== Page ==
■ ■ ■ ■
For example, internal data at Earnin revealed that every month thousands of customers overdraw because of their Netflix accounts since the payments are automatic. Those customers then get hit with a $35 fine, on top of the monthly fee. This is untenable for someone on a tight budget and keeps them stuck in a cycle that’s tough to break out of. The same dynamic occurs when people resort to predatory lenders. It may be an emergency, but the repayment is brutal.
For all these reasons, unexpected expenses can torpedo progress toward financial health. This is why savings are vital—they help people avoid, or at least weather, setbacks. Even a cushion of $50 can make a world of difference. When creating a budget, no matter how tight, look for opportunities to save a little every month. Next time you get a parking ticket or late fee, you will have the flexibility to absorb the impact.
Move Out of Your Apartment and Get a Better Job
Steps one and two are important, but ultimately they just keep you from slipping into debt. The best thing you can do for your financial health is to get out of your current situation, either by slashing expenses or boosting income. This can mean making big life changes. In particular, changing housing and finding a better paying job.
Housing is most people’s most significant expense, so saving there can make a dramatic difference. Of course, it’s not possible or realistic for everyone to move, and moving itself can be expensive. But, if moving to a cheaper neighborhood, smaller apartment or having roommates is feasible, those savings every month can go a long way.
■ ■ ■ ■
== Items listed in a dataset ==
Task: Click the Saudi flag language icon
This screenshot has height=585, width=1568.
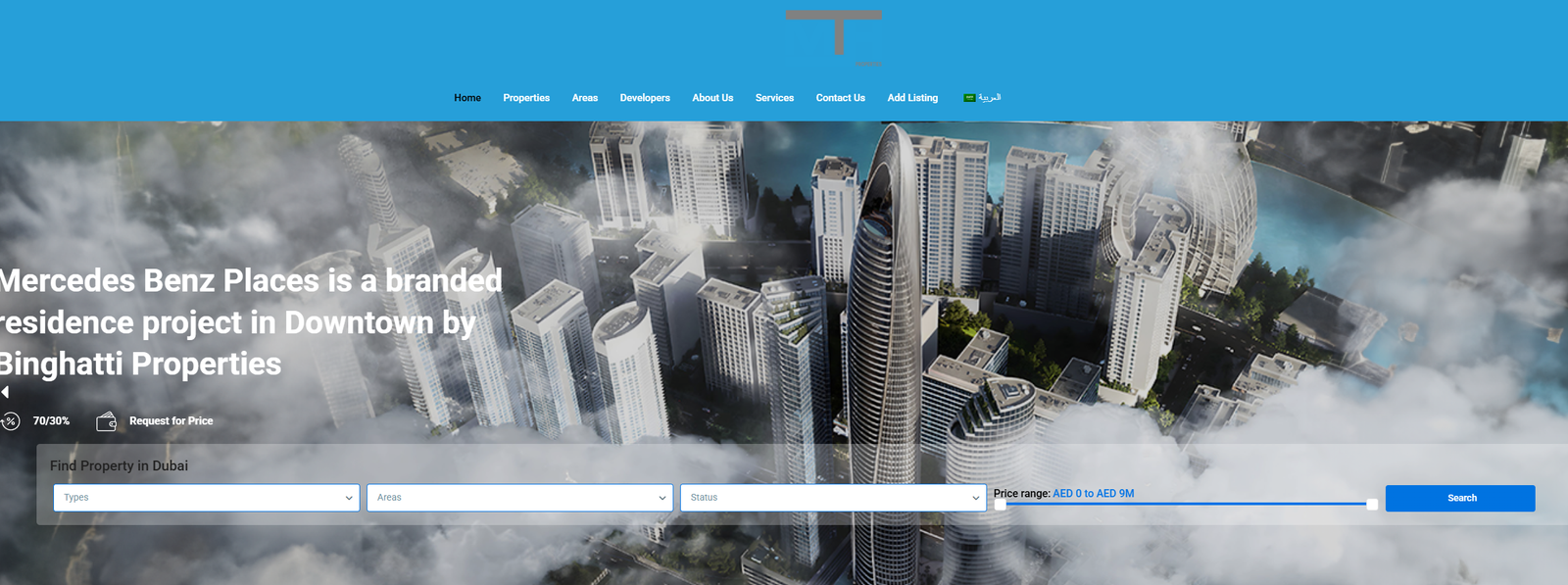Action: coord(969,98)
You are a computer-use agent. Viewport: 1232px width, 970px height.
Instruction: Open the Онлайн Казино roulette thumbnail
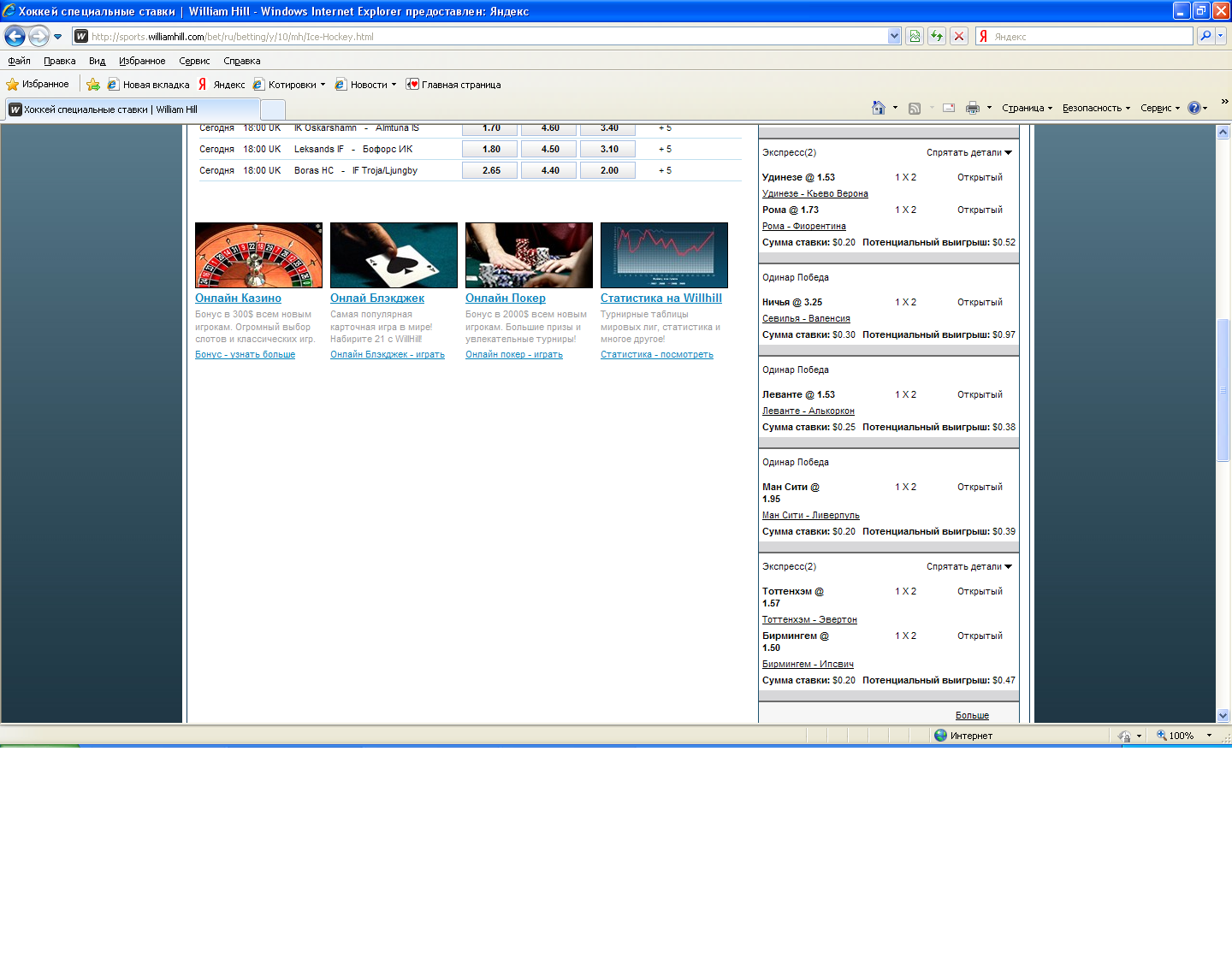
■ ■ ■ ■
== The tasks ==
1: In the personal finance passage, list every housing change it names as a possible way to save money each month.
2: Return the section of the personal finance passage that opens with the words containing "For all these" and closes with "absorb the impact.", copied word for word.
3: Take the personal finance passage further, starting after its final sentence.

== Results of the exercise ==
1:
- Moving to a cheaper neighborhood
- Moving to a smaller apartment
- Having roommates

2:
For all these reasons, unexpected expenses can torpedo progress toward financial health. This is why savings are vital—they help people avoid, or at least weather, setbacks. Even a cushion of $50 can make a world of difference. When creating a budget, no matter how tight, look for opportunities to save a little every month. Next time you get a parking ticket or late fee, you will have the flexibility to absorb the impact.

3:
To really set long-term goals, you need to improve your career prospects. Regardless of what industry or sector you work in, you should always be looking for ways to move up. Don’t stay in entry-level jobs in retail or food service for more than six months. Take the experience you gained in that job and leverage it, either within the same company or at a competitor. Don’t get comfortable and stay in positions without upward mobility. The more value you can provide to your employer, the better positioned you will be.
You have to market and sell yourself constantly, and that can be exhausting, but it’s effective. A study by ADP found that the average raise for an employee over a two year period is 2.7 percent, while employees saw an 11 percent gain if they changed jobs. Employers sometimes don’t value their own employees. Do what it takes to move to the next level.
Thinking about financial health is essential for long-term success, and this goes beyond receiving a paycheck. Financial health can be about commitment and discipline, but it’s also about making deliberate lifestyle choices that can help you put money in the bank. A little effort and a little saving can go a long way.